Remote screening, directed consultations and individualized office treatments

Telemedicine is defined as remote diagnosis and treatment of patients by means of telecommunications technology.

Caroline Baumal

The retina space is so fortunate to have excellent imaging technology to allow highly precise remote diagnostics. Color fundus photographs have been used successfully to screen remotely for diabetic retinopathy and have even higher specificity when combined with OCT. Home OCT will be available soon to remotely monitor patients with age-related macular degeneration in an effort to identify patients earlier in need of anti-VEGF therapy.

However, retinal therapies typically require procedures such as intravitreal injection, and this usually needs to be done in person by an attending ophthalmologist. The COVID pandemic tested the retina space with regard to telemedicine and corroborated that remote review of retinal testing was accurate, but treatments still required in-person visits.

Caroline R. Baumal, MD, is a professor of ophthalmology and co-director of the retina service at the New England Eye Center, Tufts University School of Medicine, Boston.

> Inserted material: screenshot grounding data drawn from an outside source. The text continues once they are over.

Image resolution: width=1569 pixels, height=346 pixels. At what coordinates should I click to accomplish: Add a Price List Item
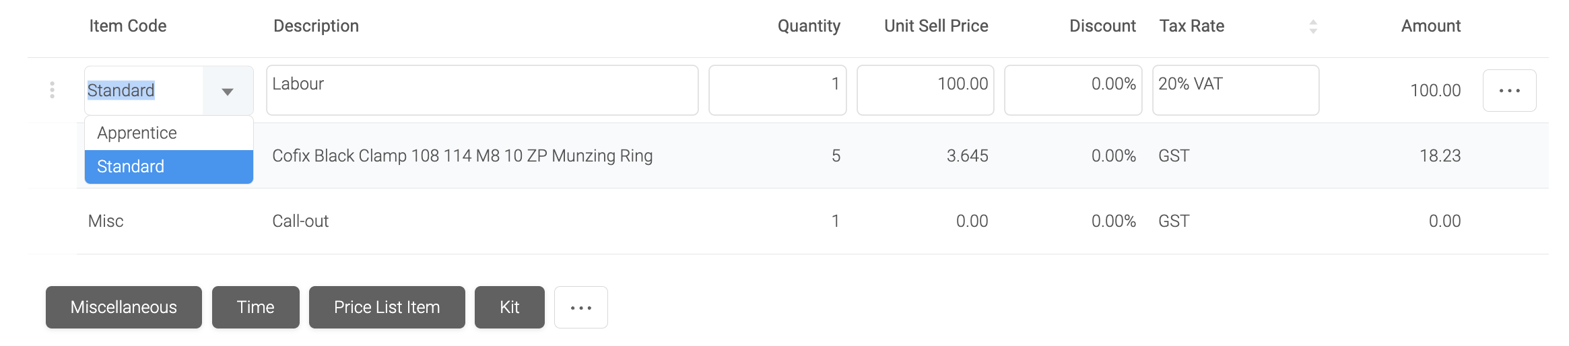pyautogui.click(x=387, y=308)
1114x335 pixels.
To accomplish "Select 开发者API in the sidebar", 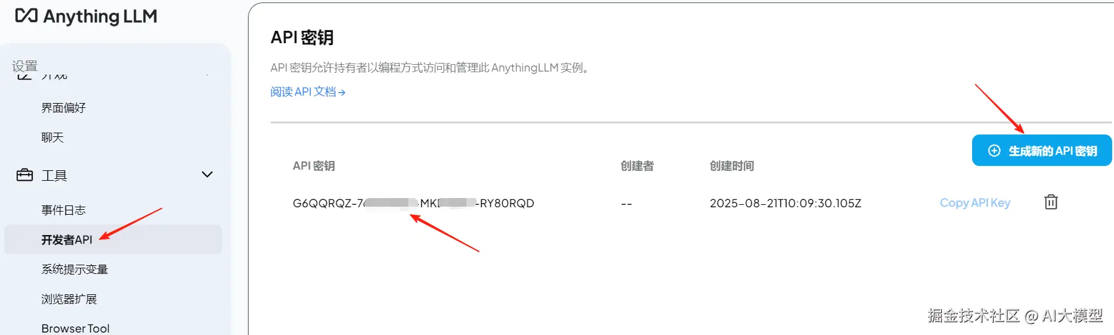I will pyautogui.click(x=113, y=239).
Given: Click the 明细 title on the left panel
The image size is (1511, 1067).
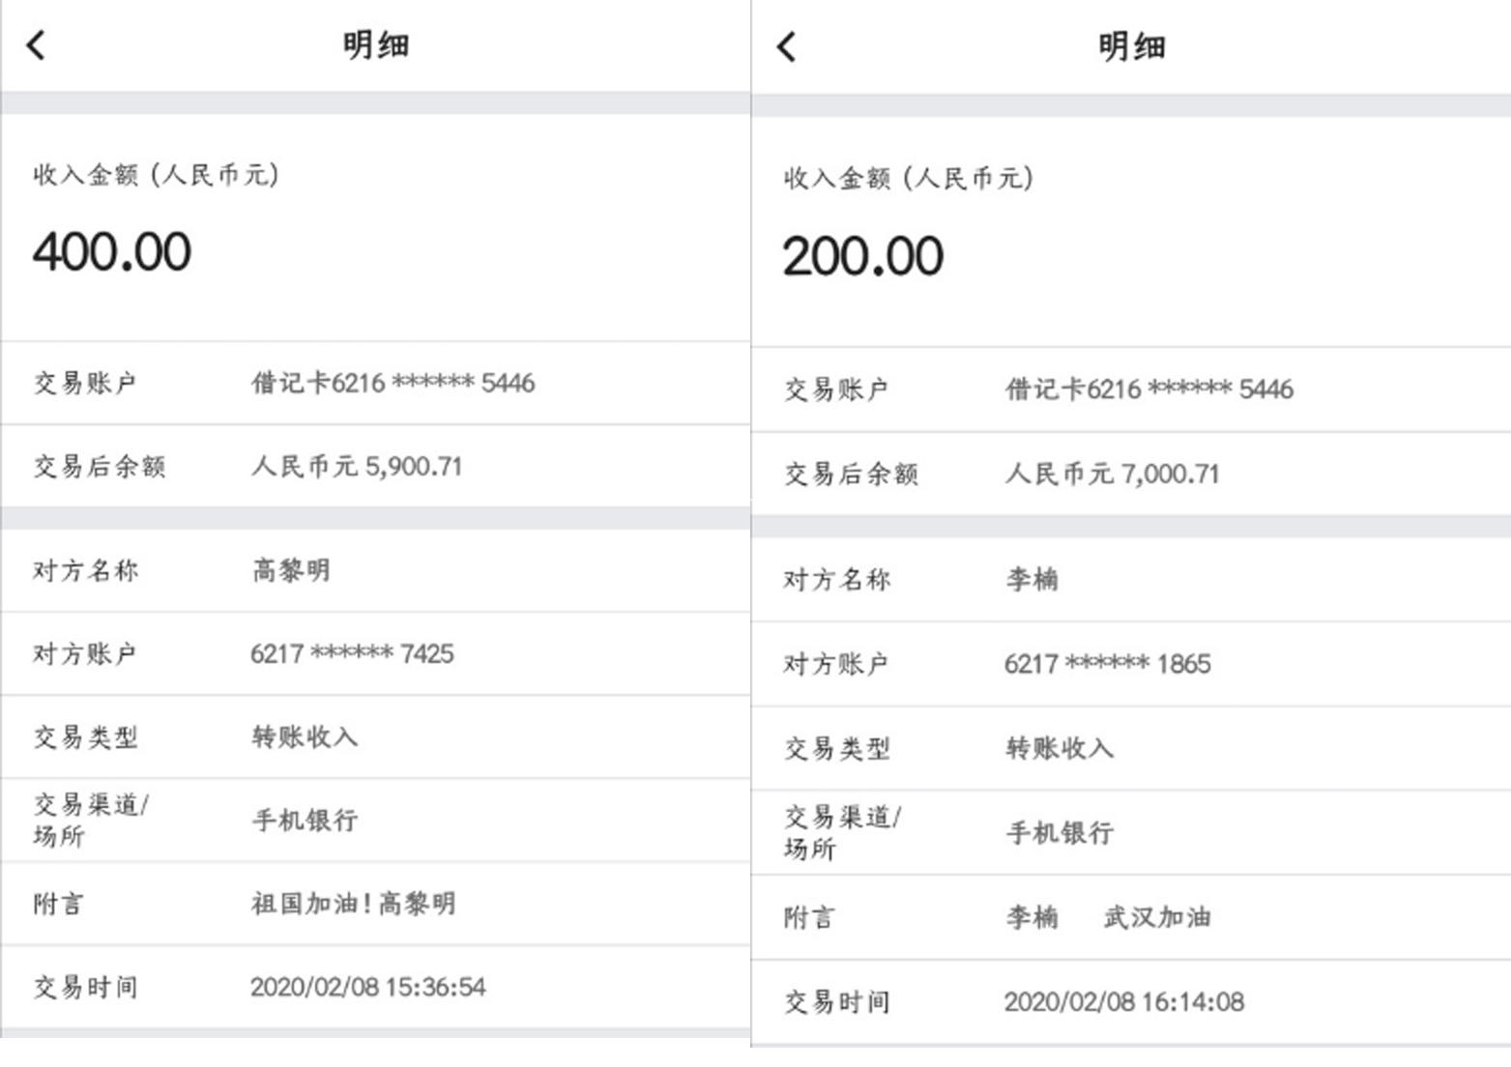Looking at the screenshot, I should (x=376, y=44).
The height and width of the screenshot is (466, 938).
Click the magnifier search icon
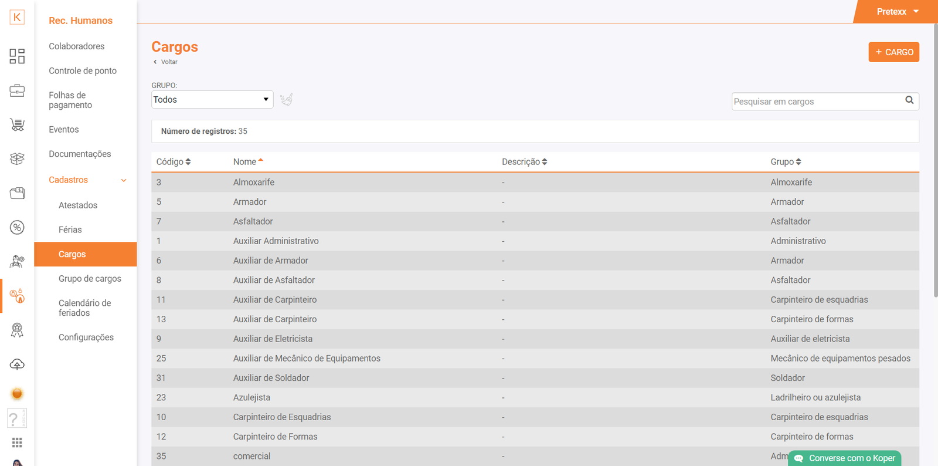tap(909, 100)
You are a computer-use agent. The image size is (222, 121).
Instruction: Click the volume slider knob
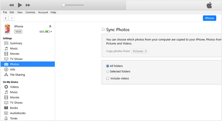[x=64, y=5]
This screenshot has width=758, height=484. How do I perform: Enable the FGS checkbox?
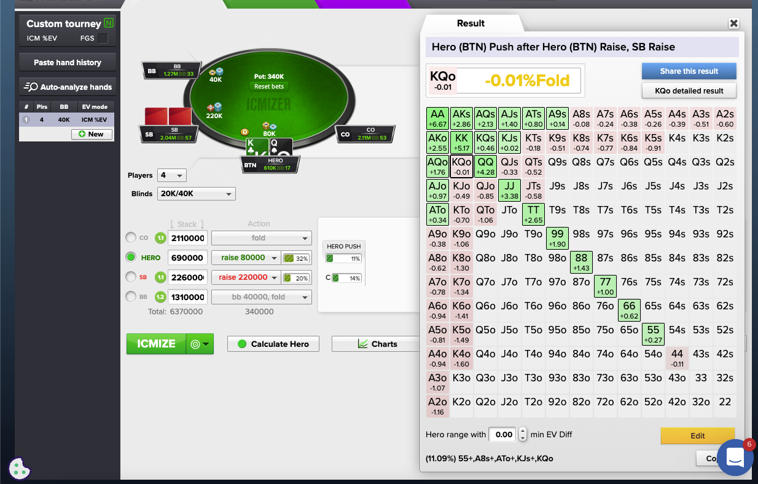point(103,39)
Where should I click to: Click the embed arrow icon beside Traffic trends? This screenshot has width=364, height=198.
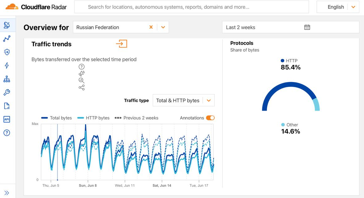pyautogui.click(x=122, y=44)
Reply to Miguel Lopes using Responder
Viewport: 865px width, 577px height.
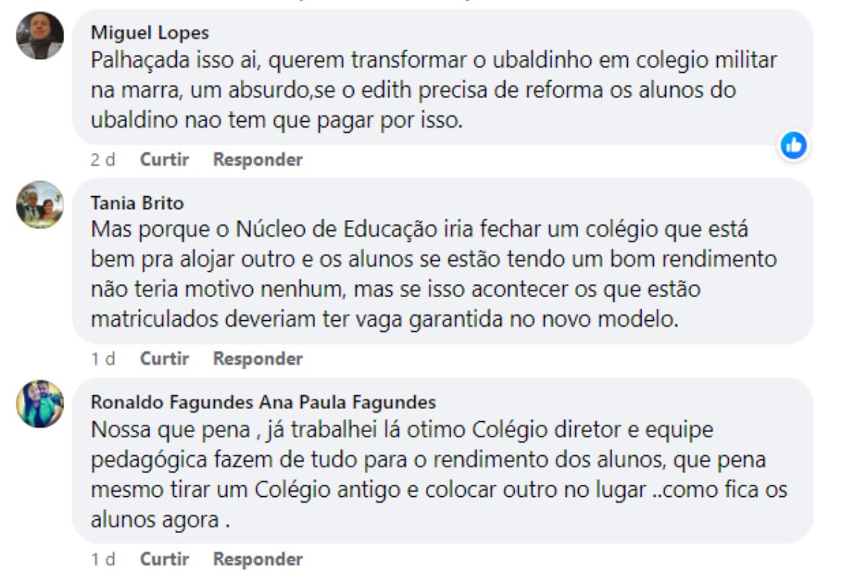click(257, 159)
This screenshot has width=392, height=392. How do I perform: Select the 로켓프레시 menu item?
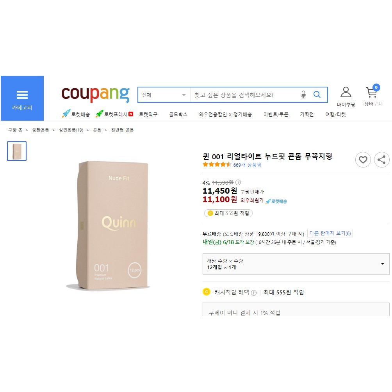[114, 114]
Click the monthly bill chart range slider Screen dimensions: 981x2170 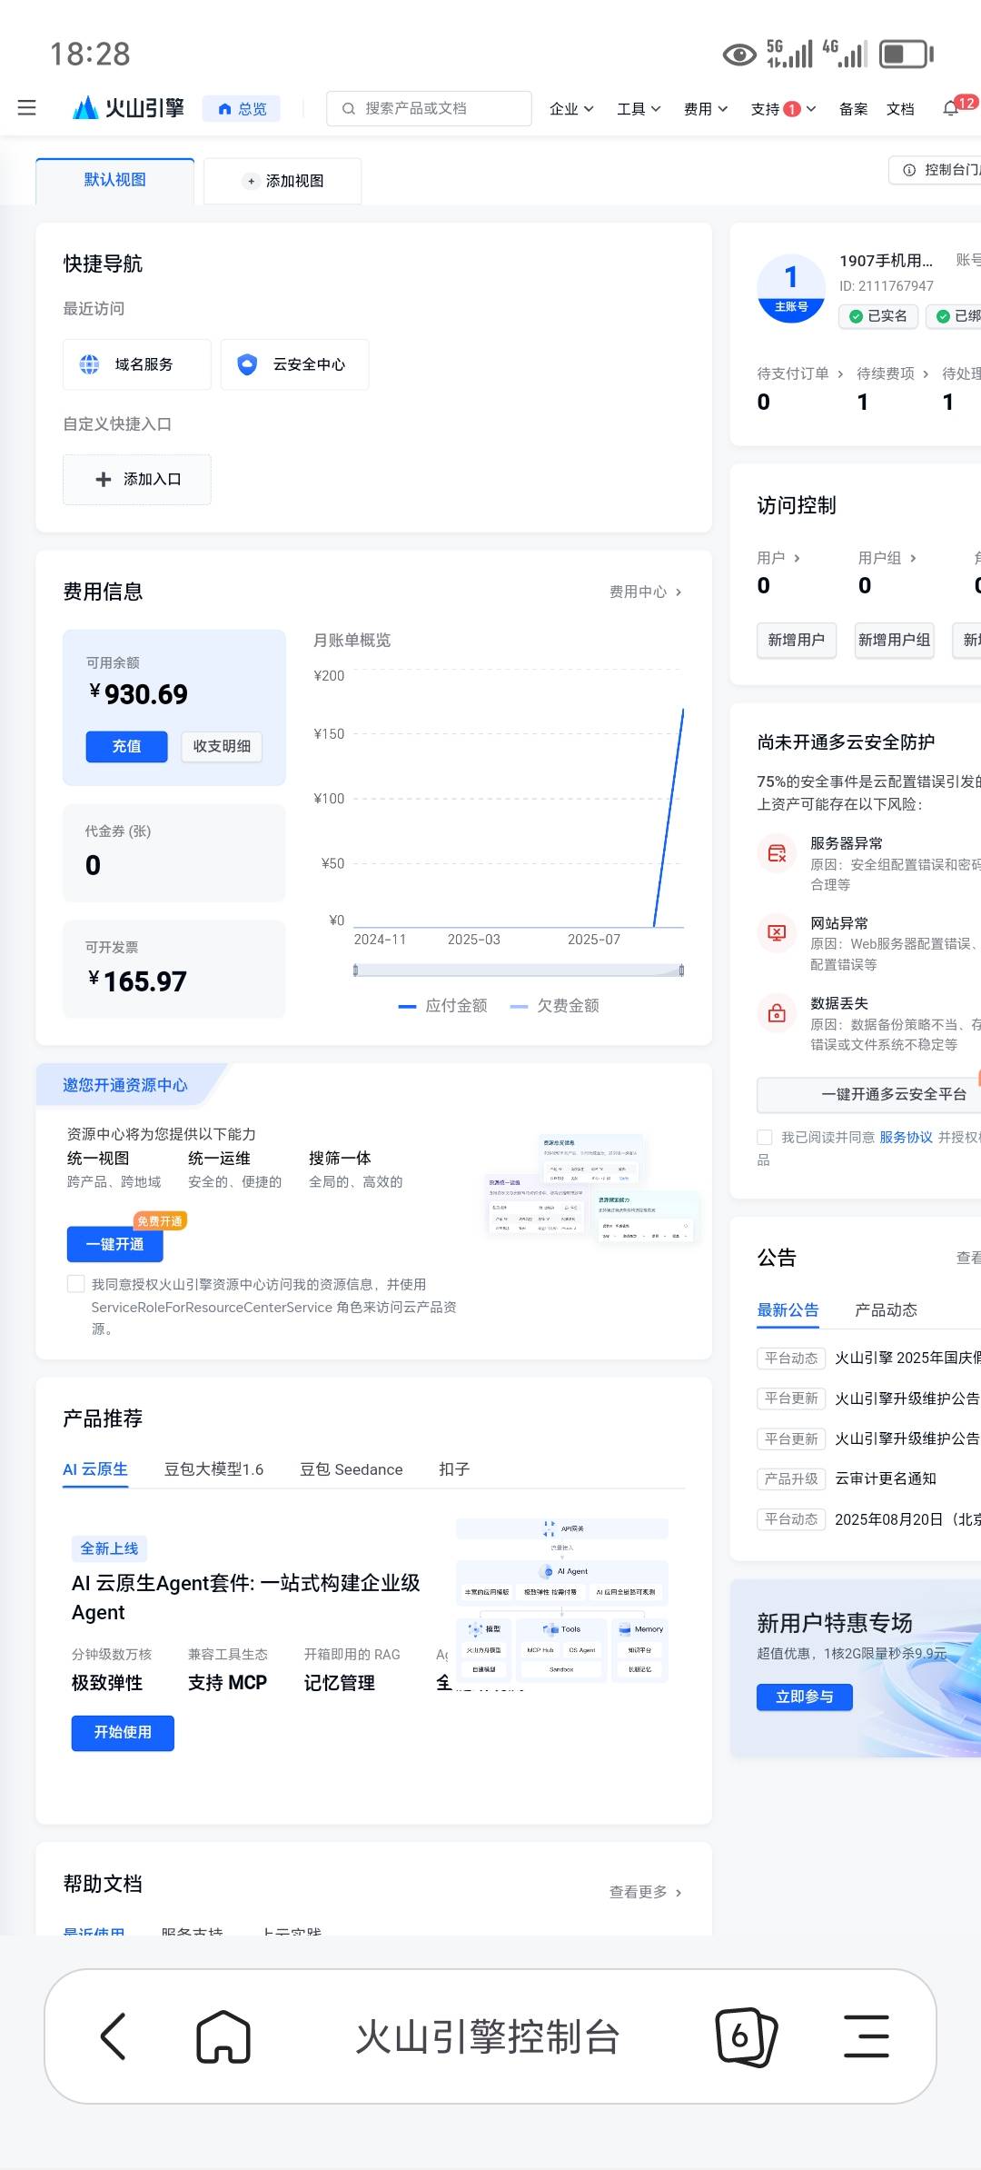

Telemedicine and artificial intelligence

In general, telemedicine is here to stay and help us in various ways. First, it will help us with screening of patients in primary care clinics specifically for diabetic retinopathy and likely for advanced age-related macular degeneration including geographic atrophy. In addition, there are studies using telemedicine for screening of pediatric patients with retinal diseases. One day, telemedicine will definitely be a way to screen and identify patients with diseases and hopefully earlier than we can currently.

Lejla Vajzovic, MD
Lejla Vajzovic

It will start with current imaging devices, such as widefield fundus cameras and OCT machines, being implanted in primary care offices. That is going be the first place we are going to see this, and we will have trained nurses take images. The technology is pretty straightforward. It has a lot of automation, such as auto-focusing, that can help us capture better images. The technology has advanced to a point now that we no longer need a trained photographer to do it. With a very short training and just a few patients worth of experience, general technicians and nurses in a primary care office can capture an image before a patient goes for a full exam.

Currently, these can be undilated images captured in office, which is especially helpful in a patient with diabetes for a full assessment which includes evaluation for diabetic retinopathy. Those images can then be fed to an ophthalmology department. They are currently being manually read, but as artificial intelligence technology advances, I can foresee AI as a way to screen and identify pathology and then refer to a physician for further analysis and treatment.

Eventually, we may see opportunities to robotize these technologies. If we start seeing that, as well as more use of AI to read imaging, telemedicine could offset some of the staffing and retention issues we are seeing today. However, as it stands now, we still need somebody taking those images, uploading them, and then on the other end, someone processing them.

Lejla Vajzovic, MD, is an associate professor of ophthalmology at Duke University Eye Center.